Hospitals Sued to Keep Prices Secret. They Lost.

https://youtu.be/ILSr9BbhoJQ

Let the Sun Shine In…………………………………………………………

This will be the end of PPO networks and will turbocharge the explosive growth of Reference Based Pricing strategies…………………..

The decision was a victory for the Trump administration, which sees pressure from patients as a way to control health costs.

By Sarah Kliff and Margot Sanger-Katz

June 23, 2020

A federal judge has upheld a Trump administration policy that requires hospitals and health insurers to publish their negotiated prices for health services, numbers that are typically kept secret.

The policy is part of a major push by the administration to improve transparency in health care. Insurers and health providers usually negotiate deals behind closed doors, and patients rarely know the cost of services until after the fact.

Administration officials said more price transparency would lead to lower and more predictable prices in an industry that has huge ranges in what insurers pay for services. A simple blood test, for example, can cost $11 or $1,000. Coronavirus tests show a similar variation, with prices from $27 to $2,315.

But in a lawsuit, the American Hospital Association said the administration did not have the legal authority to require the publication of negotiated prices, arguing that the publication of the prices could have perverse effects. On Tuesday, the judge, Carl Nichols, disagreed.

In his decision, Judge Nichols found that the hospitals were “attacking transparency measures generally” in a bid to limit patients’ insight into medical prices.

“Hospitals may be affected by market changes and need to respond to a market where consumers are more empowered,” he wrote, stating that was not reason enough to “make the rule unlawful.”

Judge Nichols, who was appointed to the D.C. District Court last year, also rejected the hospitals’ other arguments: that the new rules would create overwhelming administrative burdens and that increased transparency might actually drive up prices.

“Traditional economic analysis suggested to the agency that informed customers would put pressure on providers to lower costs and increase the quality of care,” Judge Nichols wrote.

Among health economists and other experts, the effects of price transparency policies remain unsettled. The Trump administration has argued that published prices will help empower individual patients as well as employers that buy health insurance for their workers, creating market pressure to discourage overcharging.

But research on price transparency in health care, which is limited, has not shown large effects: A study of a New Hampshire law requiring published prices for common services showed very modest price reductions. And a body of research from other fields, including Chilean gasoline and Danish ready-mix concrete, has found that publishing negotiated prices can sometimes backfire in markets where there are few competitors, raising prices.

Judge Nichols conceded that “the evidence in the record is not definitive” in proving that transparency lowers prices, but that it was “more persuasive than a decades-old case study involving Danish ready-mixed concrete contracts.”

The hospital rule is part of the administration’s bid to control health costs through transparency, an effort that has become a health policy priority for President Trump. The hospital rule was preceded by an executive order on price transparency in health care unveiled at a White House event where patients spoke about their experiences with surprise medical bills.

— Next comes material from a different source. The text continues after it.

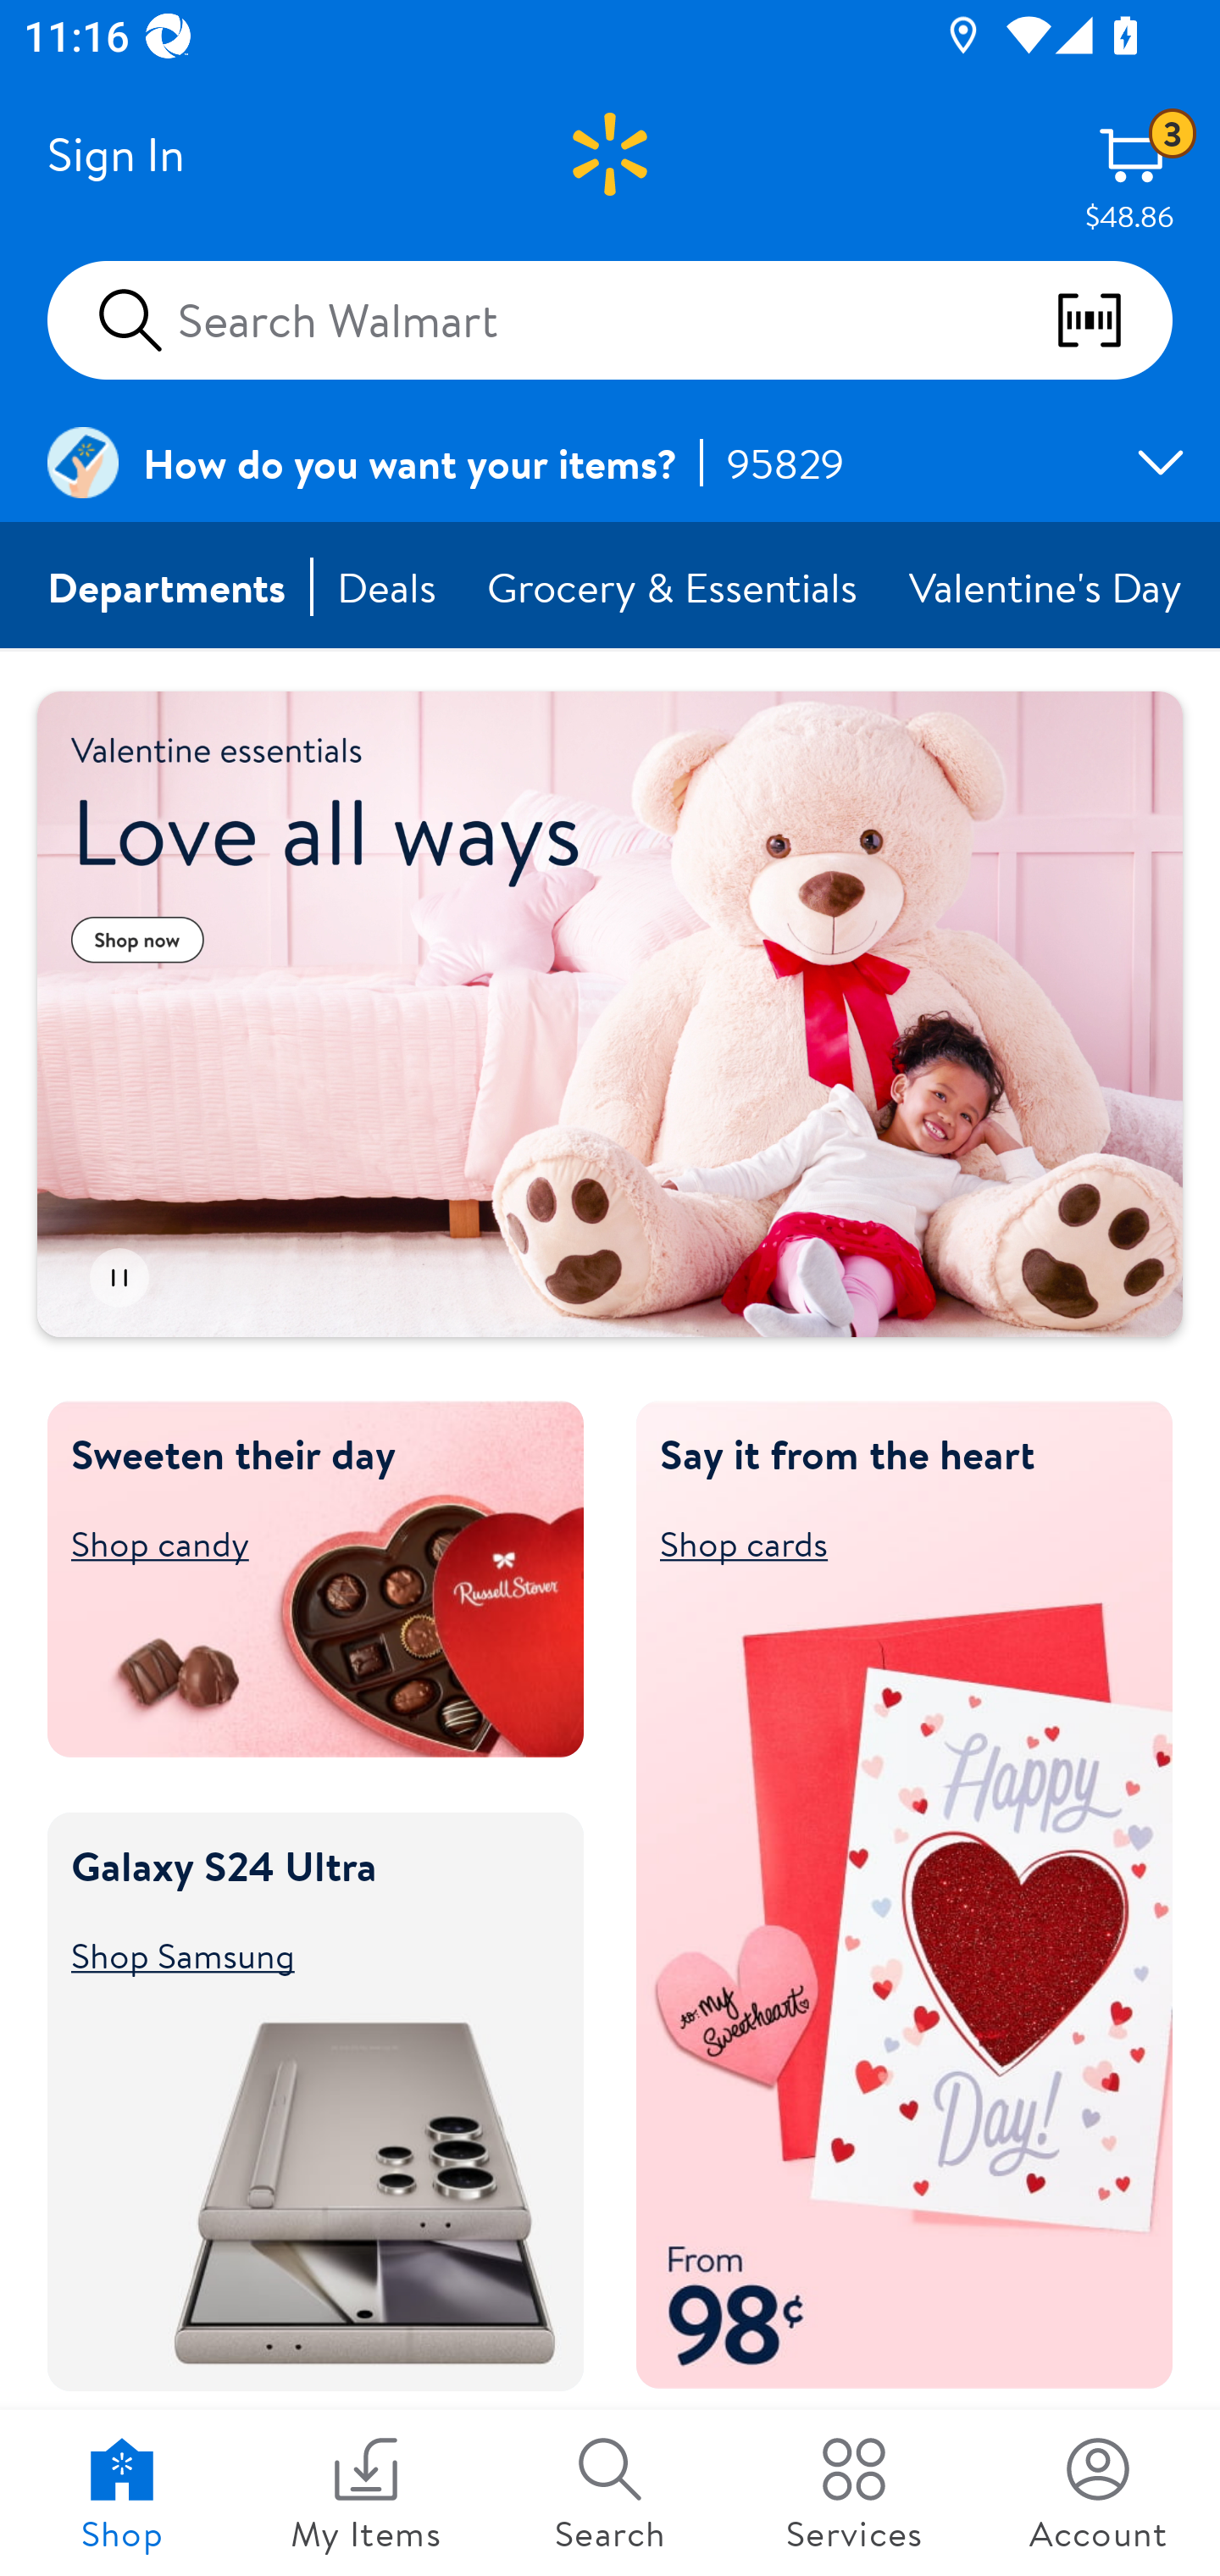 The width and height of the screenshot is (1220, 2576). I want to click on Account, so click(1098, 2493).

It is not the only part of that transparency effort to encounter legal obstacles. A federal appeals court has thrown out another rule that would have required drug makers to include the price of medications in television advertisements.

Alex Azar, the secretary of Health and Human Services, applauded the court’s decision: “With today’s win, we will continue delivering on the president’s promise to give patients easy access to health care prices. Especially when patients are seeking needed care during a public health emergency, it is more important than ever that they have ready access to the actual prices of health care services.”

The hospital association said it would appeal the decision. “The proposal does nothing to help patients understand their out-of-pocket costs,” said Melinda Hatton, a senior vice president and general counsel for the association. “It also imposes significant burdens on hospitals at a time when resources are stretched thin.”

The price transparency rule is scheduled to go into effect in January.